The principle: Decide for every unit of work whether it runs in-band (cheap, must be durable for the response) or out-of-band (slow, flaky, fan-out), and make the seam between them the thinnest possible thread boundary — a two-line job that only exists to be on another thread.

① First principles: the fan-out that blocks the sender

Someone posts one message in a fifty-person room. That one save has to do a surprising amount of work: mark everyone else's membership unread, and send an OS push notification to every member who is offline and wants one. Both of those are "consequences of the message existing," so the instinct from see P1: The Model Owns Its Consequences is right — they belong on the model. Here's the version you'd vibe-code first, hanging it all on a callback:

class Message < ApplicationRecord
  after_save :notify_room      # ⚠ fires INSIDE the transaction, on every save

  private
    def notify_room
      room.memberships.where.not(user: creator).each do |membership|
        membership.update!(unread_at: Time.current)   # N UPDATEs, one per member
        next if membership.user.online?                # presence re-checked in Ruby
        PushNotifier.deliver(membership.user, self)    # ...and BLOCK on each push
      end
    end
end

This isn't a strawman — it's the honest shape of the first thing you'd build before the conventions clicked. It "works" in development with three users. Then it meets production and grows four separate bugs, and they are all the same bug wearing different hats: work running at the wrong altitude.

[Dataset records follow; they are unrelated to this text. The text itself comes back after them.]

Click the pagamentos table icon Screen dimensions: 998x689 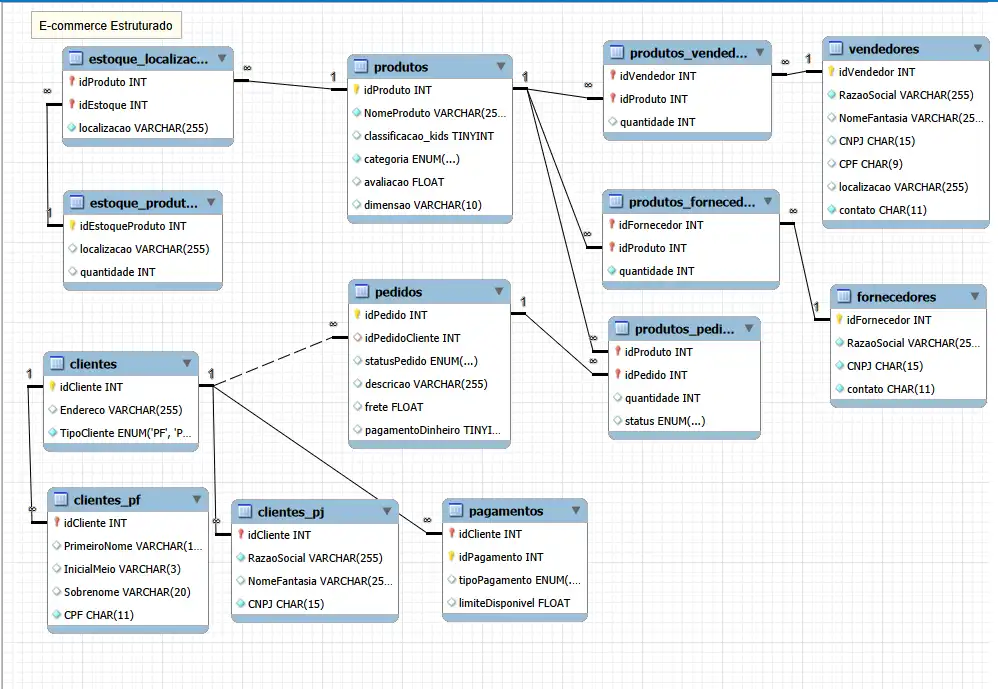pyautogui.click(x=454, y=511)
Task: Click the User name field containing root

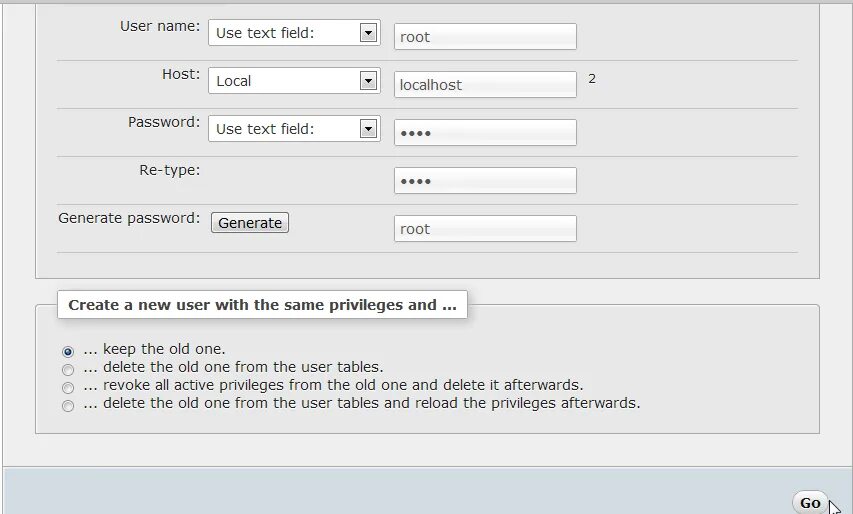Action: pos(485,37)
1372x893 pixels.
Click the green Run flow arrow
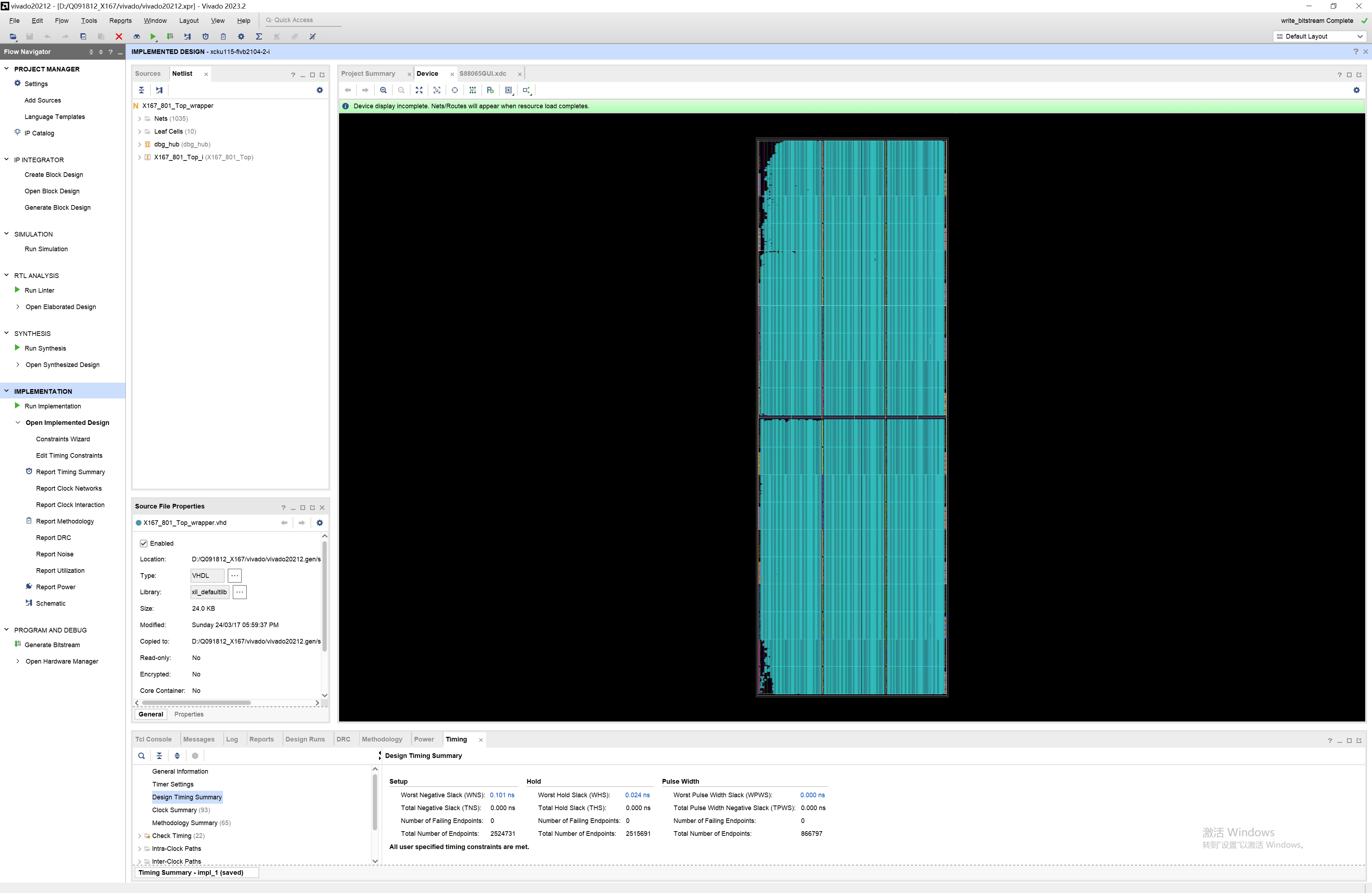[x=153, y=36]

A square 1:1 Wait-But-Why style hand-drawn stick-figure sketch, off-white paper…
Walk them in order. First, the loop fires fifty UPDATE statements where one would do, and re-checks presence by loading every user into Ruby. Cheap work done expensively, but still in-band — survivable. Second, and worse: PushNotifier.deliver is a synchronous HTTPS call to Apple's and Google's push gateways. Fifty members means up to fifty sequential network round-trips to flaky third-party servers, while the sender's browser spins. Post in a busy room and your own request hangs on someone else's slow gateway. Third: it's after_save, which fires inside the database transaction. If anything later in that transaction rolls back, you've already pinged fifty phones about a message that no longer exists — the ghost row. Fourth: after_save also fires on every update, so editing a typo re-notifies the whole room.

Here is the first-principles cut that dissolves all four at once. Stop asking "where does this code go?" and start asking "at what altitude does each unit of work belong?" There are exactly two answers, and the boundary between them is a real, drawable line:

In-band. Cheap, and it must be durable before you return the HTTP response. The unread marking is in-band: it's one bulk UPDATE, and if it didn't happen the response would be lying about the app's state.
Out-of-band. Slow, flaky, or a fan-out that the sender should never wait on. The push notifications are out-of-band: fifty calls to gateways you don't control, none of which the sender's request has any business blocking on.

That split is the sync/async line.

A square 1:1 technical teaching poster titled, in a consistent top band, 'THE S…
So the derived shape is forced, not chosen:

The cheap, must-be-durable work runs in-band, synchronously, before the response.
The slow fan-out is handed out-of-band to a background job.
The trigger is after_create_commit — fires once, only after the row survives the transaction, so a rolled-back message can never reach a worker.
The seam between in-band and out-of-band is the thinnest thread boundary: a job whose entire job is being on another thread. The logic stays on the model where it's synchronously testable; the job is a two-line thunk.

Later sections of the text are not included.